*WHAT IS NEEDED*: Pictures in the entries below are to be left out; otherwise, reproduce exactly the lines from the first through the line containing "After sale service (804, 2161)".
▽
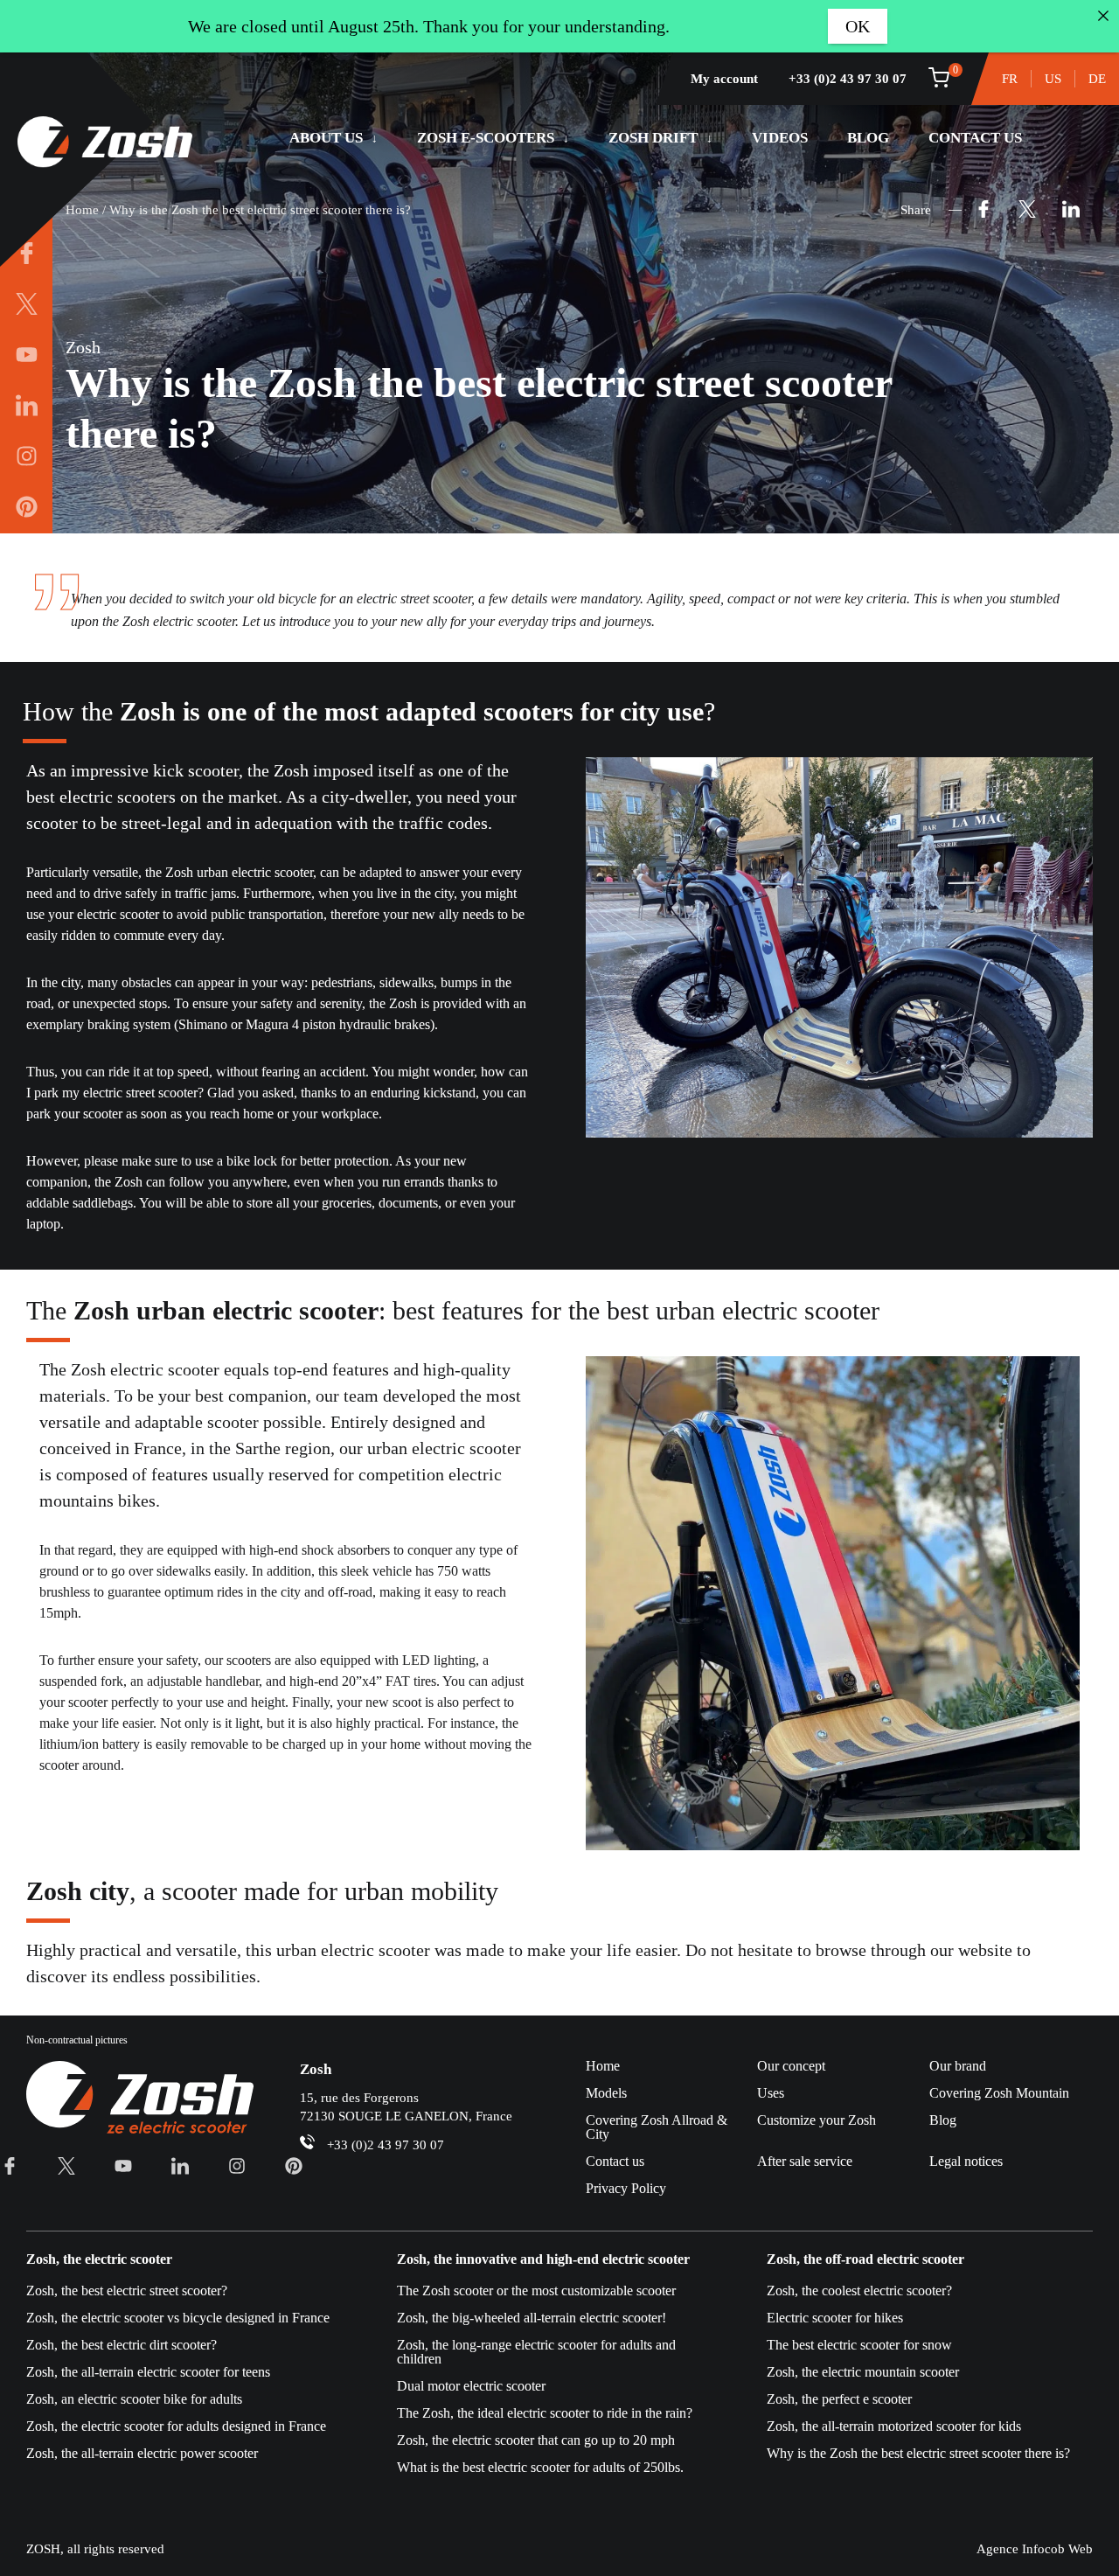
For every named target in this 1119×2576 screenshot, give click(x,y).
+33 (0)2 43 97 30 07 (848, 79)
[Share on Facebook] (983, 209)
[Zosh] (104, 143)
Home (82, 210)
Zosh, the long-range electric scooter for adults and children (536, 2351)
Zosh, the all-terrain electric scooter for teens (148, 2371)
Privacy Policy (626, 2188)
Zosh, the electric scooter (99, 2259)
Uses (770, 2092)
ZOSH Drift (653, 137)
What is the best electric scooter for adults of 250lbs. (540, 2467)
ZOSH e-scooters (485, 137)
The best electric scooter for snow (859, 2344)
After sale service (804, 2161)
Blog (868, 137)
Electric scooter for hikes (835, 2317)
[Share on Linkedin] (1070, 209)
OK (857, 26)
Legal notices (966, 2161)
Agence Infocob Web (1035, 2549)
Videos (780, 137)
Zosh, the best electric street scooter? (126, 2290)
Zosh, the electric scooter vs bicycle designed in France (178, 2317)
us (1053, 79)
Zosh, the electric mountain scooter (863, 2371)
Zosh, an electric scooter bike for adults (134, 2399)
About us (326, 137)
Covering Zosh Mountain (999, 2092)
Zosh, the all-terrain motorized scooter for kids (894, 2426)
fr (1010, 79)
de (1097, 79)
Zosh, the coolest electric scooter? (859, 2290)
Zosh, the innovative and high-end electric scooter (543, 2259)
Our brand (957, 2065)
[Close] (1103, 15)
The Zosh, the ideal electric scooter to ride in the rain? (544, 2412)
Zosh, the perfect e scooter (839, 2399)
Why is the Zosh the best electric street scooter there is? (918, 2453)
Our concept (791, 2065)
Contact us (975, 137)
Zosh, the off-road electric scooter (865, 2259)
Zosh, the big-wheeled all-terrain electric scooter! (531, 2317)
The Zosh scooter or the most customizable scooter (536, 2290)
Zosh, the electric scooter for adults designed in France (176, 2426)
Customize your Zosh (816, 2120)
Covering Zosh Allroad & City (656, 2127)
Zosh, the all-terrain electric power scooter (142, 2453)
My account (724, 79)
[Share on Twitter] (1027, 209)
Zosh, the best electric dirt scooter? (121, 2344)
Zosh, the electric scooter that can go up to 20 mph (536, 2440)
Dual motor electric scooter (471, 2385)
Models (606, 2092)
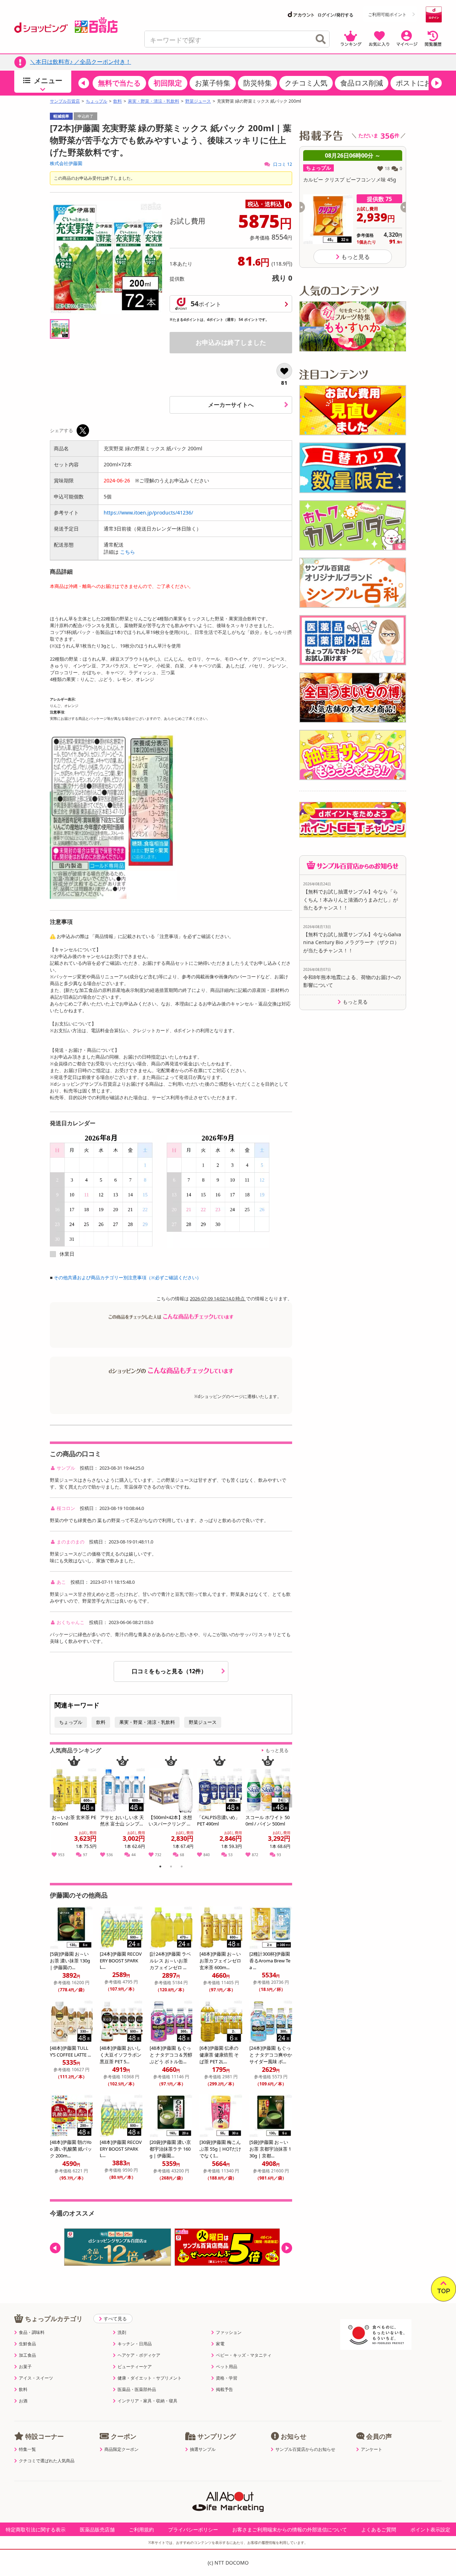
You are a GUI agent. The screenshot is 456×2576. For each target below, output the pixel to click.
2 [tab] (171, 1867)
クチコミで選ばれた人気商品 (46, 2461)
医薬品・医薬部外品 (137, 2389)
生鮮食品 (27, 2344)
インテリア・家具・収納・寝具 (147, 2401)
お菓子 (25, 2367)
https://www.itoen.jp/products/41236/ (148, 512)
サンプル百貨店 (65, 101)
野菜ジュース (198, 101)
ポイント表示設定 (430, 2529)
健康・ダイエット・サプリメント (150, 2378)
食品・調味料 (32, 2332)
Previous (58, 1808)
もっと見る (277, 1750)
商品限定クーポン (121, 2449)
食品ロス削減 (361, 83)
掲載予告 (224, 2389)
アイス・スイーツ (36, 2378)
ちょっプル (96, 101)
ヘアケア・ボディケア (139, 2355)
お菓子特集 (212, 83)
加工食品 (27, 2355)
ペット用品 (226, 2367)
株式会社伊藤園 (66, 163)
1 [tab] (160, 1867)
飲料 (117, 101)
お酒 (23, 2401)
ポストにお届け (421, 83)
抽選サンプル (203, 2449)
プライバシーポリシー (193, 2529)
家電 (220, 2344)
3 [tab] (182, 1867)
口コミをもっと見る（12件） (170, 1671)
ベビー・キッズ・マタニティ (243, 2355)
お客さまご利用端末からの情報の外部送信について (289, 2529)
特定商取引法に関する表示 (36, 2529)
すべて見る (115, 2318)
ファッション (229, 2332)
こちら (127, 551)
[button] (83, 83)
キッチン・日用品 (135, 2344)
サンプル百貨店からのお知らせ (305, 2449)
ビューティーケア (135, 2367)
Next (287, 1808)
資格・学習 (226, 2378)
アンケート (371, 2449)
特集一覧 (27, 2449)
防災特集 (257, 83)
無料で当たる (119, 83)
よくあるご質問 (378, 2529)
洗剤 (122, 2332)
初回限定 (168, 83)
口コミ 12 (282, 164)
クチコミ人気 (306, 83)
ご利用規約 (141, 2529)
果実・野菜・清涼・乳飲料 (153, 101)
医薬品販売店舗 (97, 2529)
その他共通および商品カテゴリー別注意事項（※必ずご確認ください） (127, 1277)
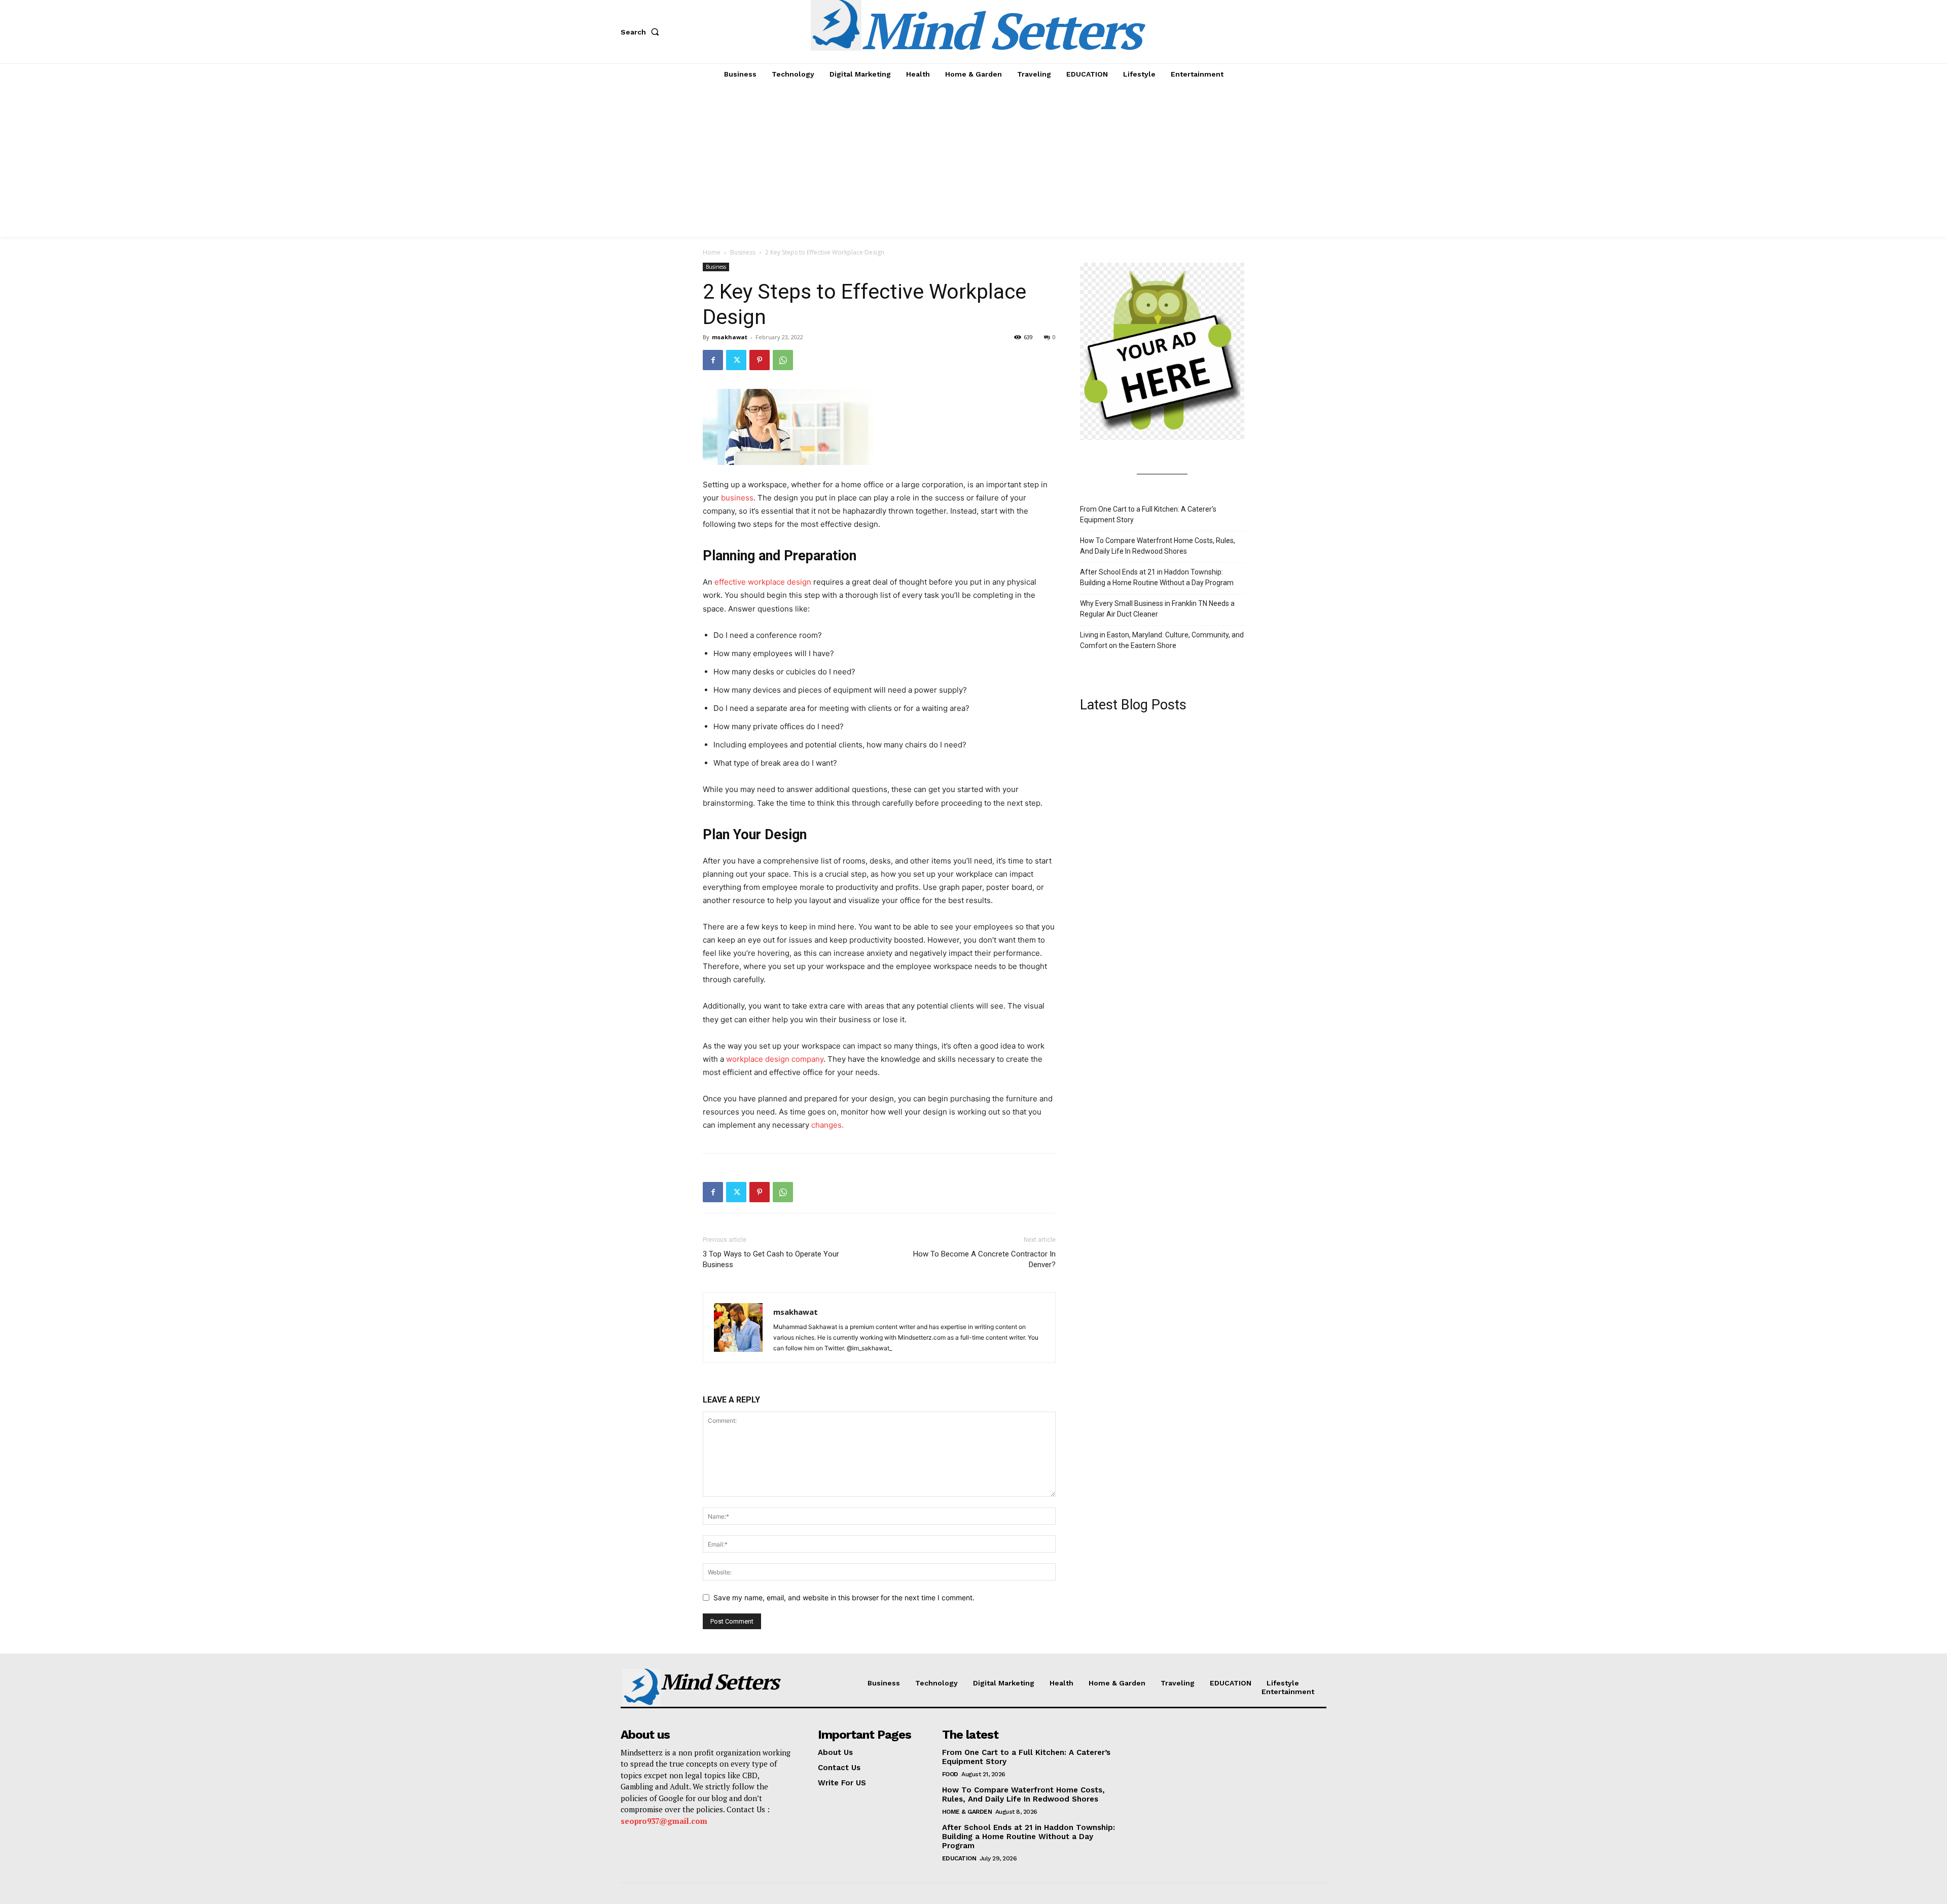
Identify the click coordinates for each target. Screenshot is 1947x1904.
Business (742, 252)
△
*SOLUTION*:
For every named target in this 1119×2576 screenshot, give click(x,y).
+33 (0)2 43 97 30 07 (848, 79)
[Share on Facebook] (983, 209)
[Zosh] (104, 143)
Home (82, 210)
Zosh, the long-range electric scooter for adults and children (536, 2351)
Zosh, the all-terrain electric scooter for teens (148, 2371)
Privacy Policy (626, 2188)
Zosh, the electric scooter (99, 2259)
Uses (770, 2092)
ZOSH Drift (653, 137)
What is the best electric scooter for adults of 250lbs. (540, 2467)
ZOSH e-scooters (485, 137)
The best electric scooter for snow (859, 2344)
After sale service (804, 2161)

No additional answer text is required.